Re: [RFC PATCH v3 00/16] Core scheduling v3

From: Peter Zijlstra
Date: Thu Aug 29 2019 - 10:38:59 EST


On Thu, Aug 29, 2019 at 10:30:51AM -0400, Phil Auld wrote:
> On Wed, Aug 28, 2019 at 06:01:14PM +0200 Peter Zijlstra wrote:
> > On Wed, Aug 28, 2019 at 11:30:34AM -0400, Phil Auld wrote:
> > > On Tue, Aug 27, 2019 at 11:50:35PM +0200 Peter Zijlstra wrote:
> >
> > > > And given MDS, I'm still not entirely convinced it all makes sense. If
> > > > it were just L1TF, then yes, but now...
> > >
> > > I was thinking MDS is really the reason for this. L1TF has mitigations but
> > > the only current mitigation for MDS for smt is ... nosmt.
> >
> > L1TF has no known mitigation that is SMT safe.
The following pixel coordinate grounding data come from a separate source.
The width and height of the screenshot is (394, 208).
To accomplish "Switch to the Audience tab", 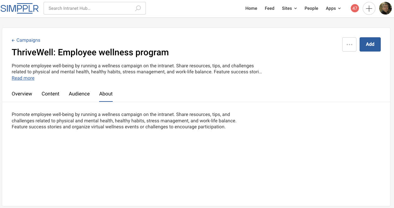I will [x=79, y=94].
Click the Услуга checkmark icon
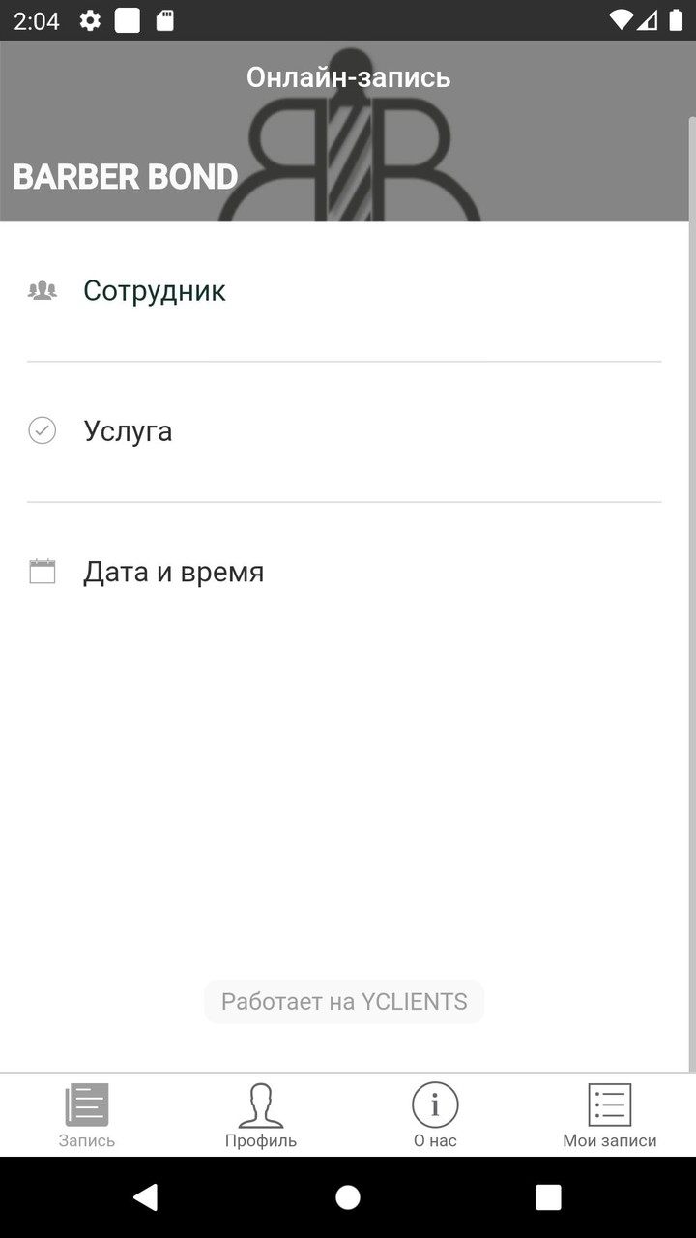 click(x=43, y=430)
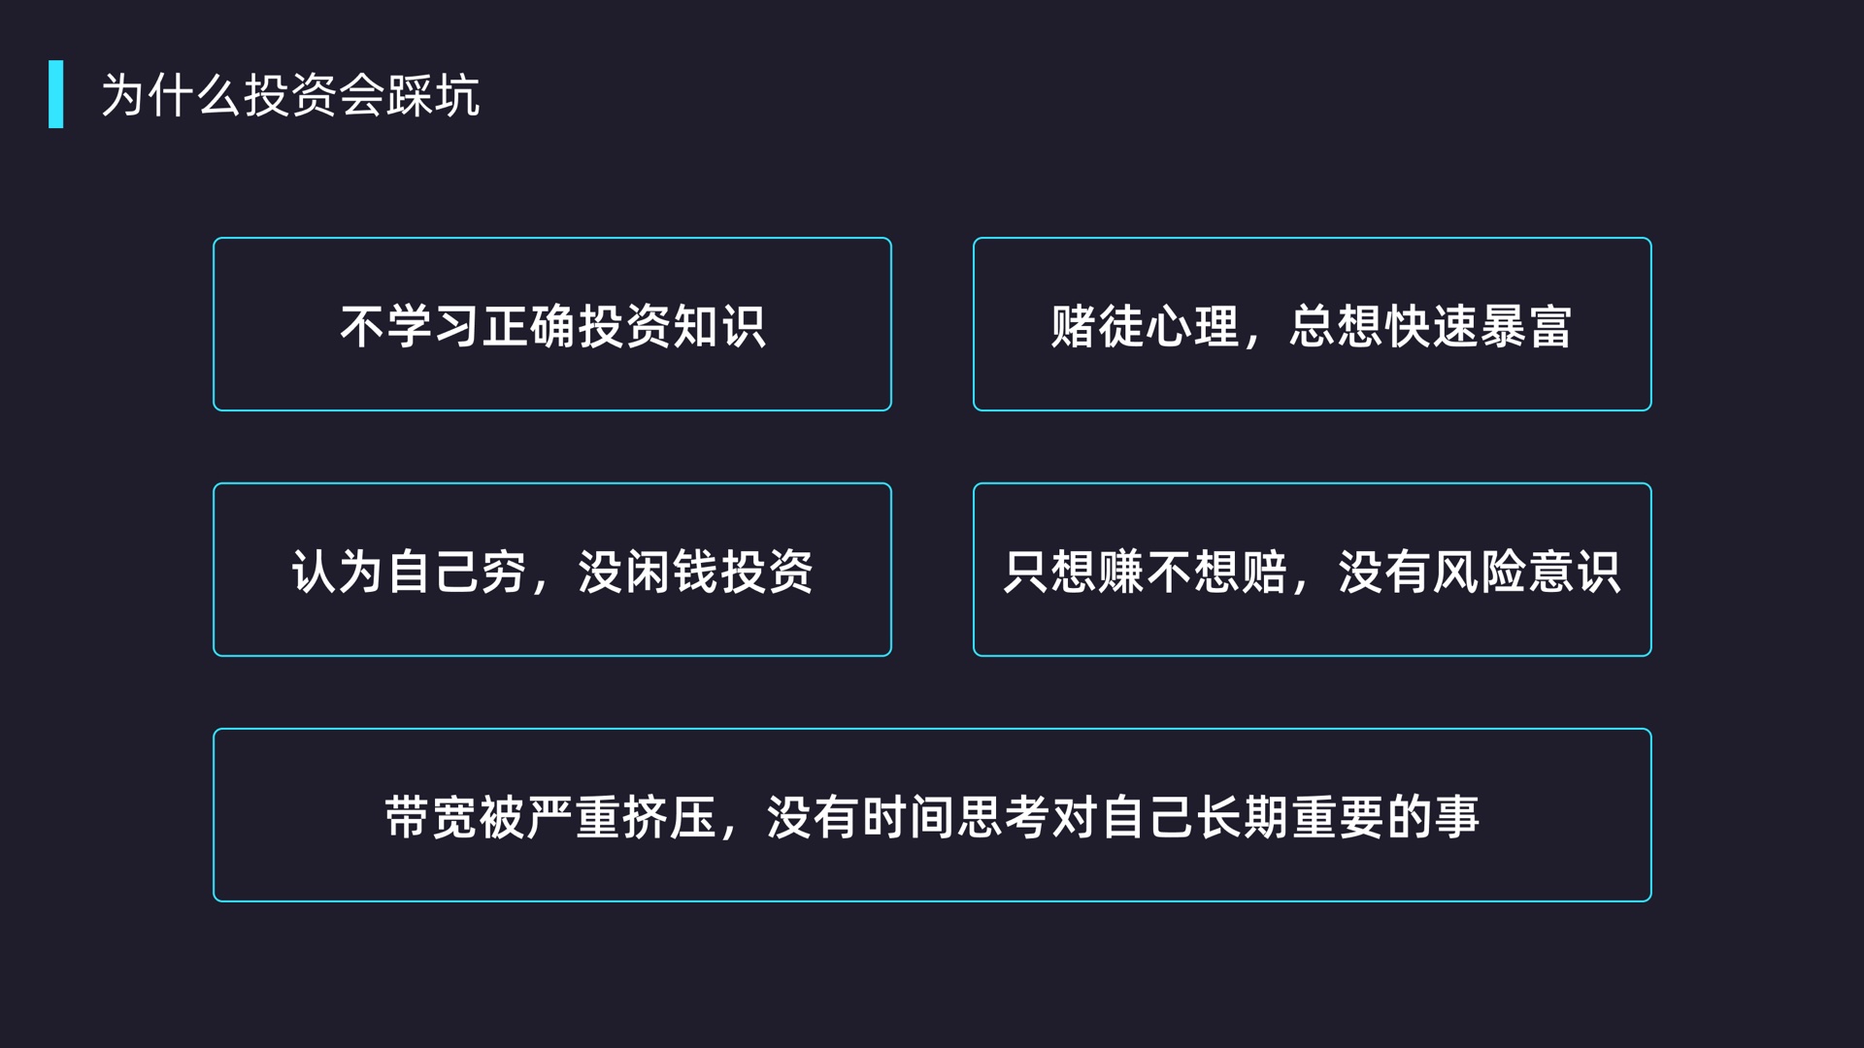Select the slide title 为什么投资会踩坑
Image resolution: width=1864 pixels, height=1048 pixels.
coord(290,95)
The moment you have
> > something in your L1, the other sibling can read it using L1TF.
> >
> > The nice thing about L1TF is that only (malicious) guests can exploit
> > it, and therefore the synchronizatin context is VMM. And it so happens
> > that VMEXITs are 'rare' (and already expensive and thus lots of effort
> > has already gone into avoiding them).
> >
> > If you don't use VMs, you're good and SMT is not a problem.
> >
> > If you do use VMs (and do/can not trust them), _then_ you need
> > core-scheduling; and in that case, the implementation under discussion
> > misses things like synchronization on VMEXITs due to interrupts and
> > things like that.
> >
> > But under the assumption that VMs don't generate high scheduling rates,
> > it can work.
> >
> > > The current core scheduler implementation, I believe, still has (theoretical?)
> > > holes involving interrupts, once/if those are closed it may be even less
> > > attractive.
> >
> > No; so MDS leaks anything the other sibling (currently) does, this makes
> > _any_ privilidge boundary a synchronization context.
> >
> > Worse still, the exploit doesn't require a VM at all, any other task can
> > get to it.
> >
> > That means you get to sync the siblings on lovely things like system
> > call entry and exit, along with VMM and anything else that one would
> > consider a privilidge boundary. Now, system calls are not rare, they
> > are really quite common in fact. Trying to sync up siblings at the rate
> > of system calls is utter madness.
> >
> > So under MDS, SMT is completely hosed. If you use VMs exclusively, then
> > it _might_ work because a 'pure' host doesn't schedule that often
> > (maybe, same assumption as for L1TF).
> >
> > Now, there have been proposals of moving the privilidge boundary further
> > into the kernel. Just like PTI exposes the entry stack and code to
> > Meltdown, the thinking is, lets expose more. By moving the priv boundary
> > the hope is that we can do lots of common system calls without having to
> > sync up -- lots of details are 'pending'.
>
>
> Thanks for clarifying. My understanding is (somewhat) less fuzzy now. :)
>
> I think, though, that you were basically agreeing with me that the current
> core scheduler does not close the holes, or am I reading that wrong.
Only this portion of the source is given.